To do: Rewrite the listing below with every "buggy" changed to "quad" and all other text left the same, leaving out the pictures.

Word and element location listing
— Start —
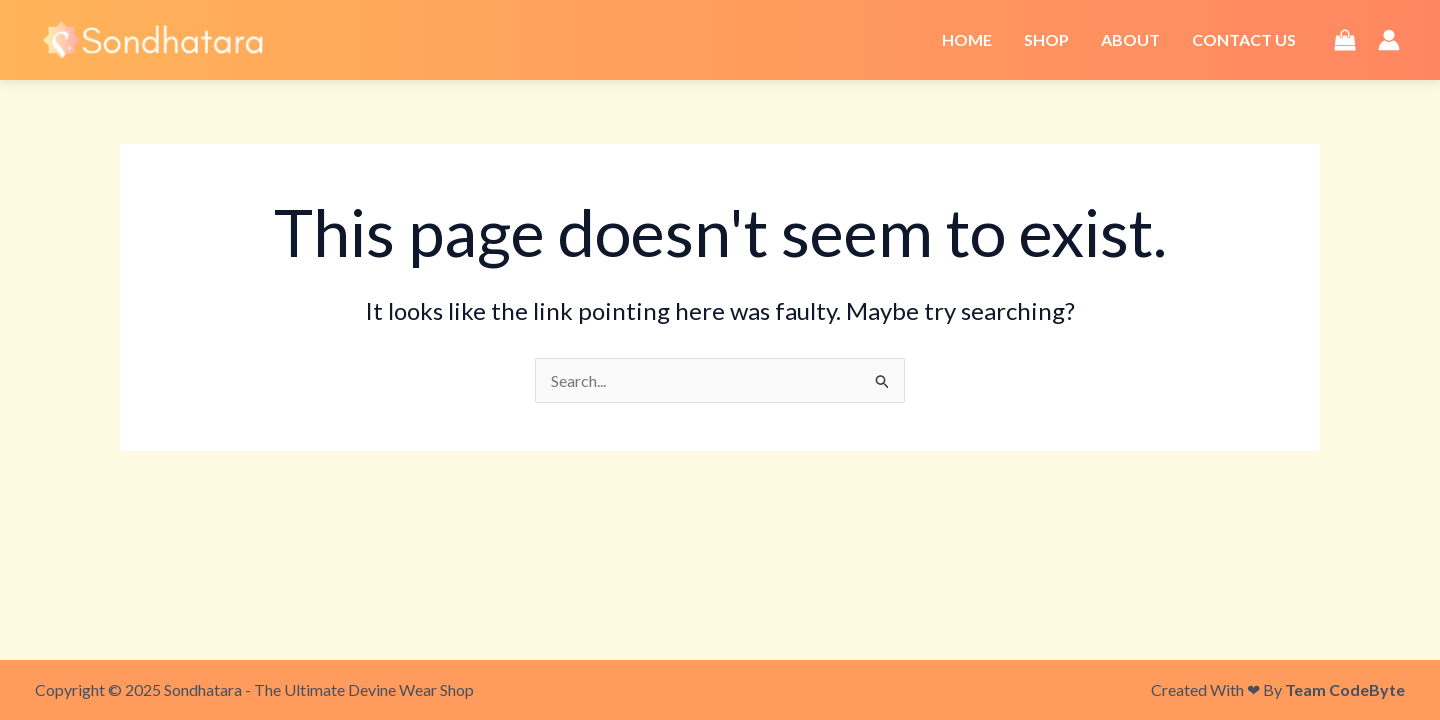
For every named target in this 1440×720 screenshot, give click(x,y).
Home (967, 39)
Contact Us (1244, 39)
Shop (1046, 39)
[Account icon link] (1389, 40)
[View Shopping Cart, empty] (1345, 40)
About (1130, 39)
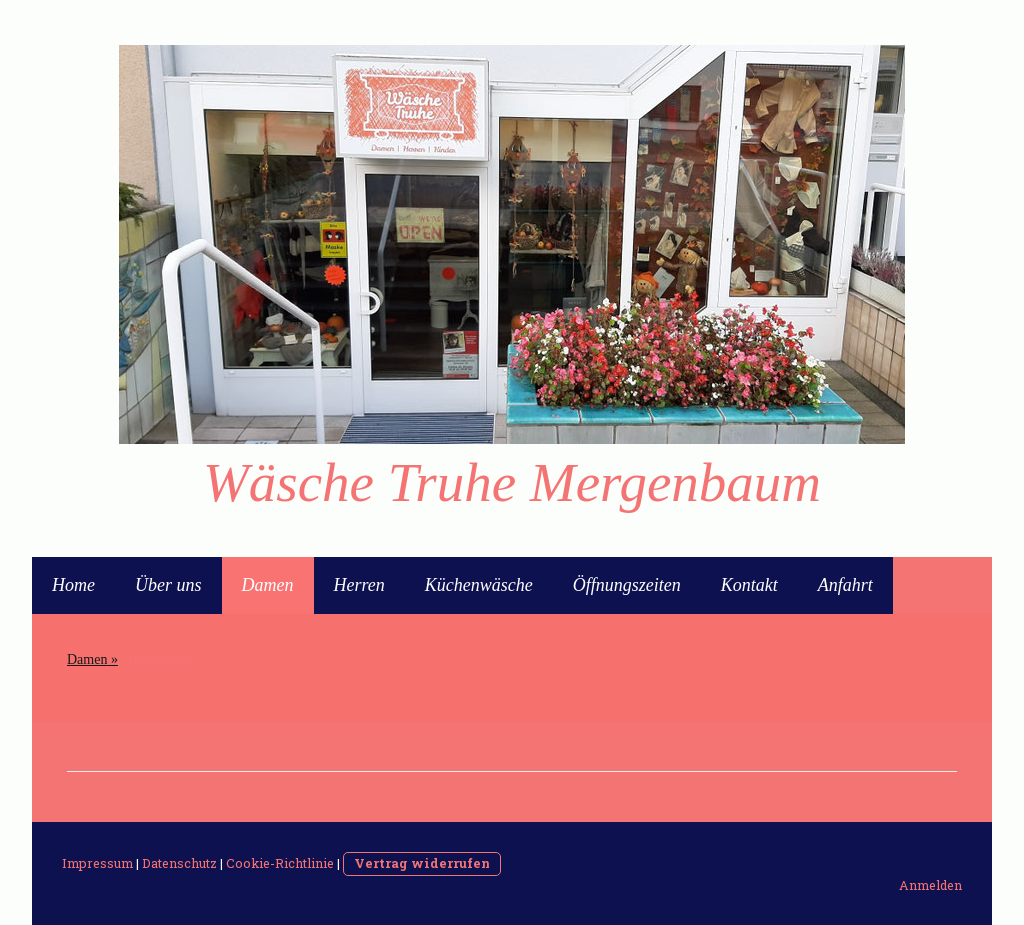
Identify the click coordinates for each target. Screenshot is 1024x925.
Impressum (97, 863)
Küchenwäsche (479, 585)
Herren (359, 585)
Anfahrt (845, 585)
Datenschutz (179, 863)
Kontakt (749, 585)
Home (73, 585)
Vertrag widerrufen (422, 863)
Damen (268, 585)
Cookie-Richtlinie (280, 863)
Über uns (168, 585)
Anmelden (930, 885)
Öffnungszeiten (627, 585)
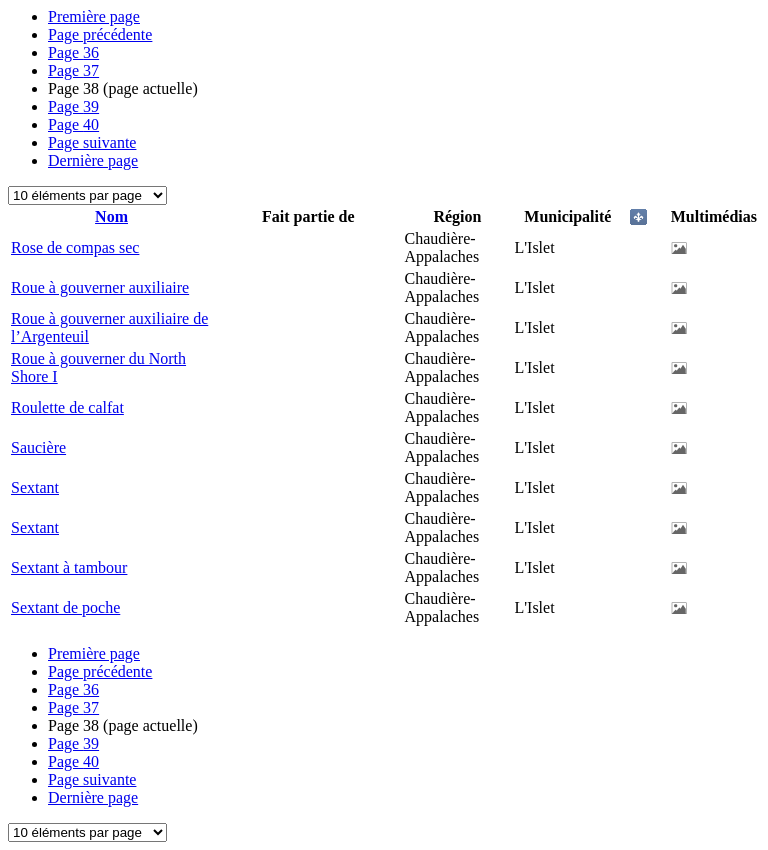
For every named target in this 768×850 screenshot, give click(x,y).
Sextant (35, 487)
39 (73, 106)
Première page (94, 16)
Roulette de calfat (67, 407)
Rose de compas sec (75, 247)
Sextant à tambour (69, 567)
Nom (111, 216)
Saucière (38, 447)
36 (73, 52)
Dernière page (93, 160)
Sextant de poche (65, 607)
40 (73, 124)
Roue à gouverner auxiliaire (100, 287)
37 (73, 70)
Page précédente (100, 34)
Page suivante (92, 142)
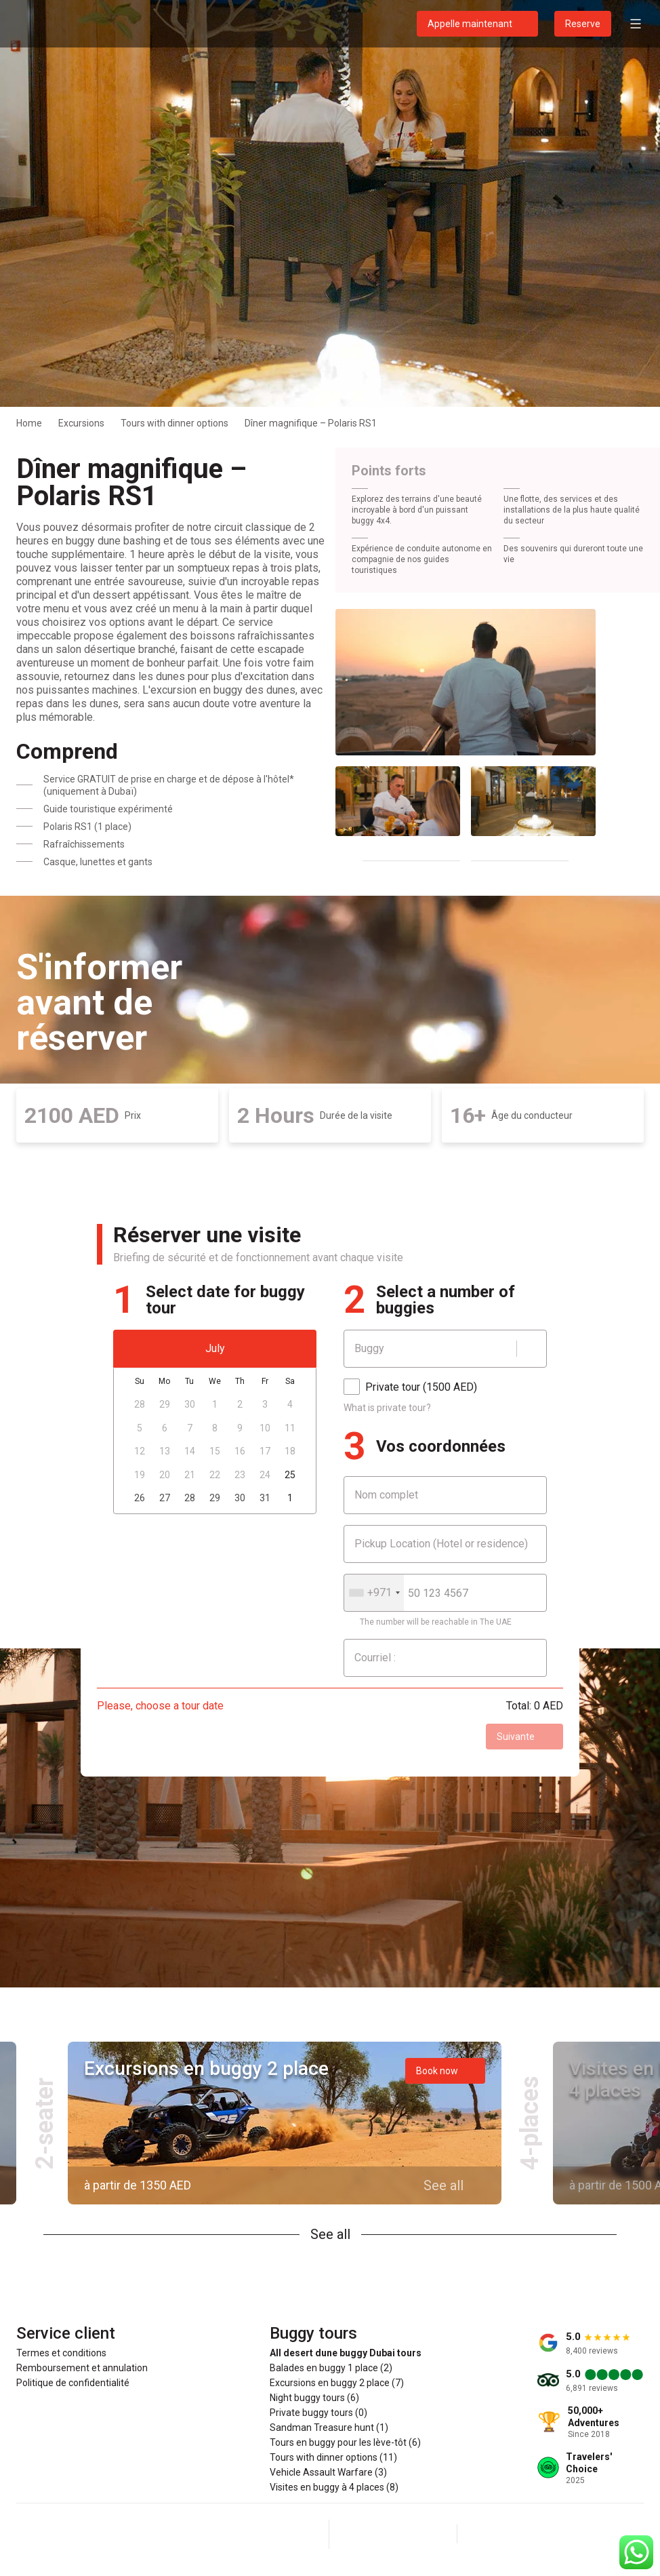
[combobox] (374, 1592)
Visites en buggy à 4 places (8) (334, 2487)
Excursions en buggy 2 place (206, 2068)
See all (330, 2234)
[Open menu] (635, 24)
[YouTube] (425, 2533)
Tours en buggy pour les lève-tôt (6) (345, 2442)
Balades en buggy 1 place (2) (331, 2368)
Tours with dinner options (174, 423)
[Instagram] (393, 2533)
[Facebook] (360, 2533)
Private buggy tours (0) (318, 2412)
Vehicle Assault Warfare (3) (328, 2472)
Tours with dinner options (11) (333, 2457)
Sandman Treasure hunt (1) (329, 2427)
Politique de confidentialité (72, 2382)
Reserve (582, 23)
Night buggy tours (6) (314, 2397)
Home (29, 423)
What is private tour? (387, 1407)
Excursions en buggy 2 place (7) (337, 2382)
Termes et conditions (61, 2353)
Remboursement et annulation (82, 2368)
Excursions (81, 423)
— End —
Task solution:
For every named target in this 1440×720 screenshot, give click(x,y).
Home (967, 39)
Contact Us (1244, 39)
Shop (1046, 39)
[Account icon link] (1389, 40)
[View Shopping Cart, empty] (1345, 40)
About (1130, 39)
Identify the click coordinates for each target. Screenshot is 1024x925.
Impressum (97, 863)
Küchenwäsche (479, 585)
Herren (359, 585)
Anfahrt (845, 585)
Datenschutz (179, 863)
Kontakt (749, 585)
Home (73, 585)
Vertrag widerrufen (422, 863)
Damen (268, 585)
Cookie-Richtlinie (280, 863)
Über uns (168, 585)
Anmelden (930, 885)
Öffnungszeiten (627, 585)
For every named target in this 768×850 screenshot, give click(x,y).
Sextant (35, 487)
39 (73, 106)
Première page (94, 16)
Roulette de calfat (67, 407)
Rose de compas sec (75, 247)
Sextant à tambour (69, 567)
Nom (111, 216)
Saucière (38, 447)
36 (73, 52)
Dernière page (93, 160)
Sextant de poche (65, 607)
40 (73, 124)
Roue à gouverner auxiliaire (100, 287)
37 (73, 70)
Page précédente (100, 34)
Page suivante (92, 142)
[combobox] (374, 1592)
Visites en quad à 4 places (8) (334, 2487)
Excursions en quad 2 place (206, 2068)
See all (330, 2234)
[Open menu] (635, 24)
[YouTube] (425, 2533)
Tours en quad pour les lève-tôt (6) (345, 2442)
Balades en quad 1 place (2) (331, 2368)
Tours with dinner options (174, 423)
[Instagram] (393, 2533)
[Facebook] (360, 2533)
Private quad tours (0) (318, 2412)
Vehicle Assault Warfare (3) (328, 2472)
Tours with dinner options (11) (333, 2457)
Sandman Treasure hunt (1) (329, 2427)
Politique de confidentialité (72, 2382)
Reserve (582, 23)
Night quad tours (6) (314, 2397)
Home (29, 423)
What is private tour? (387, 1407)
Excursions en quad 2 place (7) (337, 2382)
Termes et conditions (61, 2353)
Remboursement et annulation (82, 2368)
Excursions (81, 423)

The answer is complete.